Palo Alto Weekly

News - August 30, 2013

Its future uncertain, JJ&F Market to close

Long-planned redevelopment of College Terrace block leaves grocer scrambling

by Sue Dremann

Palo Alto's 65-year-old JJ&F Market has been given a 30-day notice to make way for the long-stalled College Terrace Centre development, owners of the grocery store have confirmed.

The Khoury family, which has owned and operated JJ&F since 2011, received a notice from developer Adventera Inc. that their month-to-month lease of the 520 College Ave. site is up. They must leave by Sept. 19, according to a letter from Patrick Smailey. The developer plans to use the premises as a meeting space after the store closes, the letter states.

While the Khourys were aware they would need to leave at some point, the notice has left them scrambling, Ronnie Khoury said. The store is fully stocked, and more inventory is coming in that cannot be returned.

Store employees, including some family members, are likely to lose their jobs, he said. Given a longer notice, the family possibly could have found a nearby location for the store, he added.

The market became a community rallying point several years ago, when Adventera (formerly Twenty-One Hundred Ventures LLC) sought planned-community (PC) zoning in order to create a mixed-use, dense development at the corner of College and El Camino Real.

Because planned-community zoning requires the developer provide a "public benefit" in exchange for permission to build more densely, the Palo Alto City Council required the redevelopment to house an 8,000-square-foot grocery store. The new space is to be leased at a subsidized rate.

The Khourys, however, have had no communication with Adventera regarding a possible move into the new building, Ronnie Khoury said.

The city must approve a signed lease between the developer and the grocery store before it can issue any building permits for the site, and the grocery store must be occupied before tenants can move into the office portion of the building, Chief Information officer Claudia Keith said this week.

Adventera has informed the city that it now has financing to move ahead with the project, which received the council's OK in 2009. But the developer has not submitted a lease with a grocer for city approval, Keith said.

The block-long development will include 40,000 square feet of office space, the grocery store, 5,580 square feet of other retail space and eight units of affordable housing.

Despite a relatively brief ownership of JJ&F, the Khourys, who also operate grocery stores in Half Moon Bay and Windsor in Sonoma County, say they have built strong relationships with their customers. They've watched kids grow and traded stories about schools and births and Little League games, they said.

"Papa Joe" Khoury would sit at an outside table and shoot the breeze with former San Francisco 49er Steve Young, whose children attend school in the area, Ronnie Khoury said.

"We're going to miss a lot of people. There's a lot of really nice people here and we'll miss a lot of that," Chris Khoury said.

The youngest of seven children, he said most of the family members are involved in the grocery business. The stores support most of the family members, and the Palo Alto business "is a big help," he said.

Shopper Louise Stephens said she will miss the store.

"I like it because I live 10 minutes away and I don't have a car.
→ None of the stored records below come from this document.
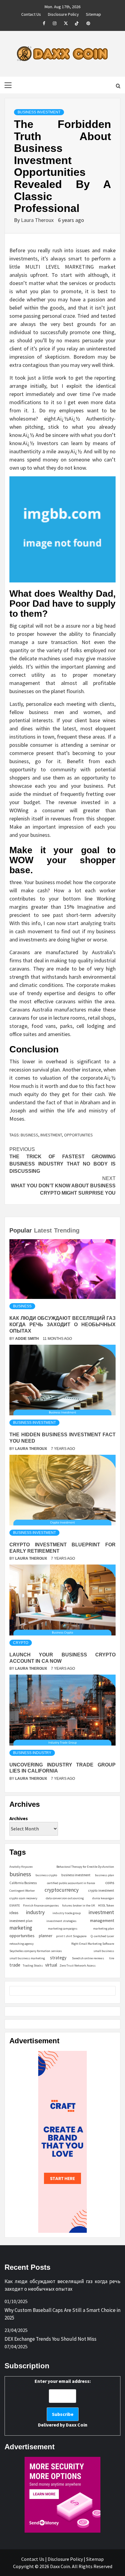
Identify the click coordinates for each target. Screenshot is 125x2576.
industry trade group (66, 1913)
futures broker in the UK (78, 1905)
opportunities (78, 1135)
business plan (104, 1875)
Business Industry (32, 1753)
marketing (20, 1927)
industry (35, 1912)
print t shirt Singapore (71, 1936)
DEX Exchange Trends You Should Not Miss (50, 2339)
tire (111, 1958)
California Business (23, 1883)
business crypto (46, 1875)
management (102, 1920)
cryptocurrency (62, 1890)
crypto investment (101, 1890)
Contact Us (31, 13)
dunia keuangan (103, 1898)
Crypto (20, 1643)
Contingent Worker (22, 1891)
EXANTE (14, 1905)
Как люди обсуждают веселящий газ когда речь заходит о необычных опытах (62, 1324)
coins (109, 1882)
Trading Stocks (33, 1965)
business (29, 1135)
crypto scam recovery (23, 1898)
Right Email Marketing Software (92, 1944)
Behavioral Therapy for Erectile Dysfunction (85, 1867)
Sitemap (93, 13)
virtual (51, 1965)
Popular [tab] (20, 1230)
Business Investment (39, 112)
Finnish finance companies (41, 1905)
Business (22, 1306)
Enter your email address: (63, 2403)
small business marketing (27, 1958)
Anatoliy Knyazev (21, 1867)
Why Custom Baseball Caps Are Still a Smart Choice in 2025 (62, 2314)
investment (51, 1135)
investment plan (20, 1921)
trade (14, 1965)
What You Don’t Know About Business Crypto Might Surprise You (63, 1186)
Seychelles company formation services (35, 1951)
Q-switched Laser (102, 1936)
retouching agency (21, 1944)
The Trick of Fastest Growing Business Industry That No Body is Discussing (62, 1160)
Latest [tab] (43, 1230)
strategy (58, 1958)
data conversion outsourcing (65, 1898)
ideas (13, 1912)
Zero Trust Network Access (77, 1965)
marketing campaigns (62, 1928)
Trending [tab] (66, 1230)
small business (103, 1951)
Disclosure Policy (63, 13)
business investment (75, 1875)
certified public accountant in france (71, 1883)
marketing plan (103, 1928)
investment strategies (61, 1921)
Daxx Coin (76, 2425)
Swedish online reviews (88, 1958)
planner (45, 1935)
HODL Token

I really like to cook, and they have more ethnic foods that you wouldn't normally find in a small corner grocery store," she said.

The immediate termination of the market's lease will be a premature loss to the community of its market of 60-plus years, said Fred Balin, a College Terrace Residents Association board member, who emphasized that he was speaking for himself and not the association.
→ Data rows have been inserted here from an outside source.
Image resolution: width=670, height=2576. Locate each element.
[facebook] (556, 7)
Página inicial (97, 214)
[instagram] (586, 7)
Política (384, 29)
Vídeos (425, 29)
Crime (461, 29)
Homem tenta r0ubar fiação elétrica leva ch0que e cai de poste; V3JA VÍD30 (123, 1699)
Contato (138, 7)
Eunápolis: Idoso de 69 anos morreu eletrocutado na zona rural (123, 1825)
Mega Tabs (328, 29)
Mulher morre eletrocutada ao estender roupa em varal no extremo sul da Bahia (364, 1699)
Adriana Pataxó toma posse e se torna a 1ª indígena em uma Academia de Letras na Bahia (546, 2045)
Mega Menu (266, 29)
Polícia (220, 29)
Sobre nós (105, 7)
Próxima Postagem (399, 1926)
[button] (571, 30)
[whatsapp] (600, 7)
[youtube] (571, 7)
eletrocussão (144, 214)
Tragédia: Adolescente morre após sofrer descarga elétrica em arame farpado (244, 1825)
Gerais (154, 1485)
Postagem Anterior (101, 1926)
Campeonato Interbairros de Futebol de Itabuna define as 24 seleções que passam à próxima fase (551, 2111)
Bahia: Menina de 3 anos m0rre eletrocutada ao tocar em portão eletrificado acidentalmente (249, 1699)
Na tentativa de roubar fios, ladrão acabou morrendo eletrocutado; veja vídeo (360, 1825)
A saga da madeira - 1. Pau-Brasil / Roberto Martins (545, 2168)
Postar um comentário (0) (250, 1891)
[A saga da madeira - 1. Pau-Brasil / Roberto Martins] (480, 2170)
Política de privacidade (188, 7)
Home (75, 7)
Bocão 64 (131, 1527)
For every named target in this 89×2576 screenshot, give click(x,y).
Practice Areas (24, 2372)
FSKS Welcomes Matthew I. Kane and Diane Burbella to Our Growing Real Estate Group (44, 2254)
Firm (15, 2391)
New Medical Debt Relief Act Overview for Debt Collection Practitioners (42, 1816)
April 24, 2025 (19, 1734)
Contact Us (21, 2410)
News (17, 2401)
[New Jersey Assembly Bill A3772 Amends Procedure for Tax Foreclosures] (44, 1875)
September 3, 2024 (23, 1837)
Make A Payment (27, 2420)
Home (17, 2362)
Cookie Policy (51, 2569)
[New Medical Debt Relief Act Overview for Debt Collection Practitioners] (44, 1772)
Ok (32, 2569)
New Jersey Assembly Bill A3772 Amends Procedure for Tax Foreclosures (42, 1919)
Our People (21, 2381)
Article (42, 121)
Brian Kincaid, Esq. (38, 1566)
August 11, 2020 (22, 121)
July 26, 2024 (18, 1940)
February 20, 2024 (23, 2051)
The Khoury family took a calculated risk when purchasing the market. The family "has provided a welcome environment to clientele ... and they have persevered despite the continued deterioration of the building," Balin said, referring to a leaking roof and lack of property upkeep.

The Khourys give every indication of being just as committed to the neighborhood as were the original and longtime owners, the Garcias, he said.
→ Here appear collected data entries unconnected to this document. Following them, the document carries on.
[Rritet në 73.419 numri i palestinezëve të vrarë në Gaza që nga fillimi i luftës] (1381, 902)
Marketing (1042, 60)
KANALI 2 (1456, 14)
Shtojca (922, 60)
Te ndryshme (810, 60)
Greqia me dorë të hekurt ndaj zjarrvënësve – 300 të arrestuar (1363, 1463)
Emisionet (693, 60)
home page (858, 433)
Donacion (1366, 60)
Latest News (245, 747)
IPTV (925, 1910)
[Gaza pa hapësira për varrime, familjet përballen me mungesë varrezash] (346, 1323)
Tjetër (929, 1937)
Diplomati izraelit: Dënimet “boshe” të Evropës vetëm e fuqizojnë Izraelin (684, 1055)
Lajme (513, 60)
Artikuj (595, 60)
"At a minimum, they should be provided sufficient time to transition out of the space without incurring hardship. Beyond that, the market should be allowed to continue in operation as long as possible and as long as the Khourys are willing. No other non-retail use should be permitted within the market space prior to demolition," Balin said.

He has asked Adventera to give appropriate consideration to the Khoury family regarding future tenancy of the new market.

Smailey did not return the Weekly's repeated requests for comment.

Around the corner, at 2121 Staunton Court, another business is also leaving due to the planned demolition. World Centric is moving to Petaluma, owner Aseem Das said.

"Since the block was up for redevelopment, we didn't know when the ax was going to fall. We were proactive. We started looking two to three months ago," he said.

World Centric employs 14 to 15 people in Palo Alto, and some will not be relocating. Others can work remotely. Although he had "very good rent here," Palo Alto's generally high rents were a factor in leaving the area, he said. The business will move to the Foundry Wharf, which houses alternative businesses such as Cowgirl Creamery and Traditional Medicines.

He learned of Adventera's plans to move him out after notifying the developer that World Centric would leave at the end of September.

"They said, 'That's good timing,'" Das said.